# YOUR OBJECTIVE:
Beginning with the first line of the data below, reproduce every line unchanged, ending with the line that holds "কনসোলে যান (555, 10)".

(WORKING DATA begins)

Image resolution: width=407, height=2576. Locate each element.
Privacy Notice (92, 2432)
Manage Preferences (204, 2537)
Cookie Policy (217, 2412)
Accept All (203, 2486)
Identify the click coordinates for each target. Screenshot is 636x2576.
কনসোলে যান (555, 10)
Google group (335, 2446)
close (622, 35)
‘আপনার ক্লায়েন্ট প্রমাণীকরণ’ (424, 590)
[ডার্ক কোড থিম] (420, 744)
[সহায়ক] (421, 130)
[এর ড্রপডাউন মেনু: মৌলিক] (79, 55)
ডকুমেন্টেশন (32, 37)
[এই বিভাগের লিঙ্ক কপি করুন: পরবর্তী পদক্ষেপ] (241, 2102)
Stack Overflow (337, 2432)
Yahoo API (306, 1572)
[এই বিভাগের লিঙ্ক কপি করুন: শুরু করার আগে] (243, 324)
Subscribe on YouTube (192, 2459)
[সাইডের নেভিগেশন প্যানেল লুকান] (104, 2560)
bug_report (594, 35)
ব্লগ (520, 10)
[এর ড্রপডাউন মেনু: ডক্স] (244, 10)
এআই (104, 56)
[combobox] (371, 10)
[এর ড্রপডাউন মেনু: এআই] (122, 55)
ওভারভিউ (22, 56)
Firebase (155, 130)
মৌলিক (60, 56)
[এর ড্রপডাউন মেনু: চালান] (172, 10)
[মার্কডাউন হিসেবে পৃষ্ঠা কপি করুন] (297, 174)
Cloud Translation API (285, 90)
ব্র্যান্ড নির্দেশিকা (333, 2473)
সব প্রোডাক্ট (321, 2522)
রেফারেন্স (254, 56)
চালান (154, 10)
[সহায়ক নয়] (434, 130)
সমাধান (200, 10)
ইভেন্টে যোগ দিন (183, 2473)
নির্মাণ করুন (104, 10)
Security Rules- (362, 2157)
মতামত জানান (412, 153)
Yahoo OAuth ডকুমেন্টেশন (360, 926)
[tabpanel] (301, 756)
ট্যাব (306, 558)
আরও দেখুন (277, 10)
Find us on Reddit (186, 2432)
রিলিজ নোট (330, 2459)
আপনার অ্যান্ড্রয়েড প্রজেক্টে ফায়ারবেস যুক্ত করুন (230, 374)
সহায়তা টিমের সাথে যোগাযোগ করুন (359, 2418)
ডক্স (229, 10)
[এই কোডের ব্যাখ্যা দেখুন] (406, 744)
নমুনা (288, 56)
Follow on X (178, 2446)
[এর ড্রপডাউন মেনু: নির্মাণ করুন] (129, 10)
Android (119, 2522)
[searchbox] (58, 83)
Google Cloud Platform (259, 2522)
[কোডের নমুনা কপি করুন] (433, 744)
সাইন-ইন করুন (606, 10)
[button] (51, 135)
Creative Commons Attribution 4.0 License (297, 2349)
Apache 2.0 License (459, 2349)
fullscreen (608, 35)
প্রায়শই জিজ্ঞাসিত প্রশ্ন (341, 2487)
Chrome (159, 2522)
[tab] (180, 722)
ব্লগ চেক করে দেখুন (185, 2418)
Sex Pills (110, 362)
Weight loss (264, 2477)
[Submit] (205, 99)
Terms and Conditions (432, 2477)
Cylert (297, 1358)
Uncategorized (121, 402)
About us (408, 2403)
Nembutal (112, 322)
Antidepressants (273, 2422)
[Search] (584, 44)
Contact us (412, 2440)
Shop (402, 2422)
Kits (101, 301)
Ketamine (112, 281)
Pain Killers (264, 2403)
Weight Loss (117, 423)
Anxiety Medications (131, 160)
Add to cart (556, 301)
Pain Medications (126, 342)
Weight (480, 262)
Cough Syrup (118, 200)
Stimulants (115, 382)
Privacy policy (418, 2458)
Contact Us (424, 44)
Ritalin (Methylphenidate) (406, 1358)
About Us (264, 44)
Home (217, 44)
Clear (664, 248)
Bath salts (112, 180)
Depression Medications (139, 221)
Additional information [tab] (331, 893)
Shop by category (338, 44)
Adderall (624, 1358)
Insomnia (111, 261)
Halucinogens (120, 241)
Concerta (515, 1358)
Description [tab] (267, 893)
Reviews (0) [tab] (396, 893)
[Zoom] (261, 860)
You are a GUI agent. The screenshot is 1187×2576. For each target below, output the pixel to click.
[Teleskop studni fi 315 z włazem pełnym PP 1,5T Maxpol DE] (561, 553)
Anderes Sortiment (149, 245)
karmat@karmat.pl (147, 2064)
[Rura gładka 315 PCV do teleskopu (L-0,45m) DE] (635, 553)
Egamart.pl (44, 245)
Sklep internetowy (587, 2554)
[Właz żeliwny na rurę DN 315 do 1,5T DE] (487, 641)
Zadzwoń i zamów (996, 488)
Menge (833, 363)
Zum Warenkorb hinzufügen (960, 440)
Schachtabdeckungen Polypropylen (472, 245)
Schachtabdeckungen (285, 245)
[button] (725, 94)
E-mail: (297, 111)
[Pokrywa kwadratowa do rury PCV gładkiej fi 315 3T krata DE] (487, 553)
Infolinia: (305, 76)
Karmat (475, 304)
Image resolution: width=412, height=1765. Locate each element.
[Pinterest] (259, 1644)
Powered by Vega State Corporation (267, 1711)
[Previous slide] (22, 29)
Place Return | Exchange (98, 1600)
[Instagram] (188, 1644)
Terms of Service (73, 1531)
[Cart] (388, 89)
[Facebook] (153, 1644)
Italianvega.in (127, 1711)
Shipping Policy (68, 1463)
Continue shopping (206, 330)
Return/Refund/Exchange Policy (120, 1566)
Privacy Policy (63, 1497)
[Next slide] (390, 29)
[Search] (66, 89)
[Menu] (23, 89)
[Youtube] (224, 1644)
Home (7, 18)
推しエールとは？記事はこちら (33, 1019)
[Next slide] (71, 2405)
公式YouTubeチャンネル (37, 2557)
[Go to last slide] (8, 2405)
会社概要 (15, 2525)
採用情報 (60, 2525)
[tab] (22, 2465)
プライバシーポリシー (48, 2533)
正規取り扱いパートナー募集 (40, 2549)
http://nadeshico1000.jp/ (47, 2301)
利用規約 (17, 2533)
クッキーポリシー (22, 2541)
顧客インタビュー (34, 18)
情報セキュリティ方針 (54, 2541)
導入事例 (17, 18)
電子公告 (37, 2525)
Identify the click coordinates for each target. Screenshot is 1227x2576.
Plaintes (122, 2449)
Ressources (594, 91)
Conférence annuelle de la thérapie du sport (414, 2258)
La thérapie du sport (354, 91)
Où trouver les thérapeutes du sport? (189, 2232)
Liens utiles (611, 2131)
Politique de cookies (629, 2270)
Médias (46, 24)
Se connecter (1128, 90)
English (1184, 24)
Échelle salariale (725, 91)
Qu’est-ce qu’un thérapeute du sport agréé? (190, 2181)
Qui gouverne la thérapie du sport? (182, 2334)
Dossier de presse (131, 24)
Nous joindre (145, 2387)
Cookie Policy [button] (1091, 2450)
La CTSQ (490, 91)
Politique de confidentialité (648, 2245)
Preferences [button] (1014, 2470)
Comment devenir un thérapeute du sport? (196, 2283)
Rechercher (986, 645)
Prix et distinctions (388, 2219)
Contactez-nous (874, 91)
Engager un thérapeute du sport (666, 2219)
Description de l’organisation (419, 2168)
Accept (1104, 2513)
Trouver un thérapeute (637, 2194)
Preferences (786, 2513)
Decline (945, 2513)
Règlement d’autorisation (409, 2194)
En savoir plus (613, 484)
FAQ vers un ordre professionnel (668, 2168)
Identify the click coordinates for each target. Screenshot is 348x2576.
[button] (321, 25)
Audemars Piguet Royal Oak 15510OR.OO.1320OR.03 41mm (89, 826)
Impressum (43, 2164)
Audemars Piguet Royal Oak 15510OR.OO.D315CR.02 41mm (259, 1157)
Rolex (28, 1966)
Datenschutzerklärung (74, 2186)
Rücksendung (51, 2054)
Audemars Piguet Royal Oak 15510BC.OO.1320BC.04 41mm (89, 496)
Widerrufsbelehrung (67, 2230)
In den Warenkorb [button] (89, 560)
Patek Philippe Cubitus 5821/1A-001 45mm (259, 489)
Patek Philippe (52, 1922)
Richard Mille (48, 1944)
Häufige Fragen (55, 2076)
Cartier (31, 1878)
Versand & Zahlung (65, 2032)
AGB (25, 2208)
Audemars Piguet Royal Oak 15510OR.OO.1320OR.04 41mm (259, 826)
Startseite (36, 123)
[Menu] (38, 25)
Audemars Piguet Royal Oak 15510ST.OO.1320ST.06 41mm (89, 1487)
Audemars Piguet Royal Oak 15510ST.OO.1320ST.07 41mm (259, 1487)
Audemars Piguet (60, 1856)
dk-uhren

(WORKING DATA ends)

# ANSWER TO THIS PROBLEM:
Image resolution: width=407, height=2576. Locate each element.
Privacy Notice (92, 2432)
Manage Preferences (204, 2537)
Cookie Policy (217, 2412)
Accept All (203, 2486)
Identify the click coordinates for each target. Screenshot is 636x2576.
কনসোলে যান (555, 10)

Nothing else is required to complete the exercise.